On the 21 March the Emerging Applications section of the RSS hosted a day long meeting titled ‘Data integration and modelling in observational studies’. This was sponsored by the MRC Methodology funded grant MR/M025195/1 'A general framework to adjust for missing confounders in observational studies'. The event was attended by around 80 people; the main question for the day was related to how to deal with confounders in order to estimate direct effects of exposures/risk factors in observational studies.
The day started with Dr Monica Pirani, from Imperial College, who worked as a research associate on the project and provided an overview of the major methodological advances and results. She described how integrating data from different sources can help overcome the issue of residual confounding and showed how the propensity score can be generalised to small area ecological studies and can provide a useful tool to summarise large numbers of confounders and to deal with data sparsity.
The rest of the day was divided into three sessions, focusing on data integration, missing data modelling and causal inference.

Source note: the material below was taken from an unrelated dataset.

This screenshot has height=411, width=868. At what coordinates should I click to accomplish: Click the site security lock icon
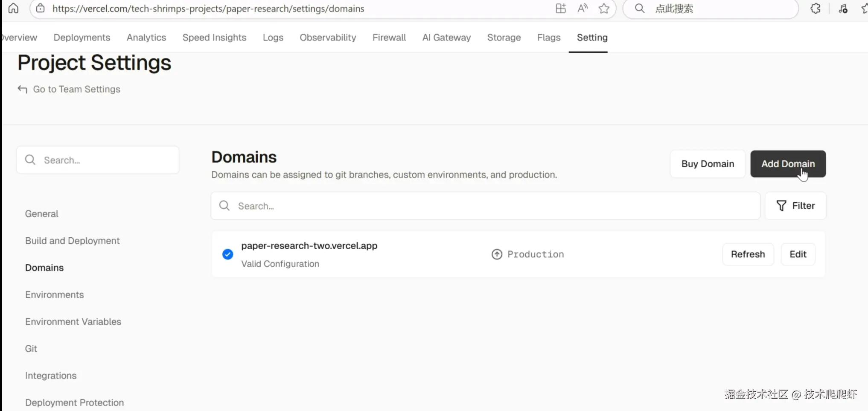coord(41,9)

On data integration Professor Lance Waller from Emory University (US) discussed how to move beyond the typical disease mapping model, allowing for uncertainty on the population count (typically considered a fixed offset); he showed how data sources such as the American Community Survey can be useful in this respect. He also raised issues related to confidentiality in small area studies and discussed how methods borrowed from computer science, such as differential privacy, could potentially be applied in this context. The next talk saw Dr Robert Goudie from the MRC-BSU unit presenting some recent work on Markov melding, as a technique to provide joint inference of different models characterised by some common parameters. He also showed how a joint model could be split in sub-models which are computationally more tractable and efficient.
After lunch the discussion moved to missing data: Dr Karla Diaz-Ordaz, from LHSTM described the different methods to handle missing data in electronic health records, focusing on settings where the analysis of interest uses a propensity score for the estimation of causal treatment effects; she clarified the necessary assumptions and highlighted the differences with the methods and assumptions used with other types of study design and analyses. Next, Dr Cosetta Minelli, from Imperial College presented her recent work on Bayesian imputation and analysis through hierarchical modelling and showed how this outperforms other commonly used multiple imputation techniques in the presence of heterogeneity in the data. She also showcased a R shiny webapp which will allow this complex method to be used by epidemiologists and public health researchers.
The final session brought the audience back to the original question about the estimate of direct and causal effect and focused on the design stage rather than on the analysis stage. Professor Bianca De Stavola, from UCL described how ideas from trials can be adapted to fit observational studies and focused in particular on target trial emulations. Dr Sara Geneletti, from LSE gave an overview of the principles behind regression discontinuity design and interrupted time series as two methods to consider natural (quasi-experimental) studies in order to evaluate policies.
Concluding remarks were provided by Professor Sylvia Richardson from the MRC-BSU; she stressed that as the availability of data from disparate sources increase, observational studies should be exploited to answer causal questions. There are obvious challenges when using these data, but over the years the statistical community have provided robust methods to deal with these. She also commented on the importance of providing script, R packages, apps to make the research reproducible and to allow researchers from different background to be able to use these complex methods for their research.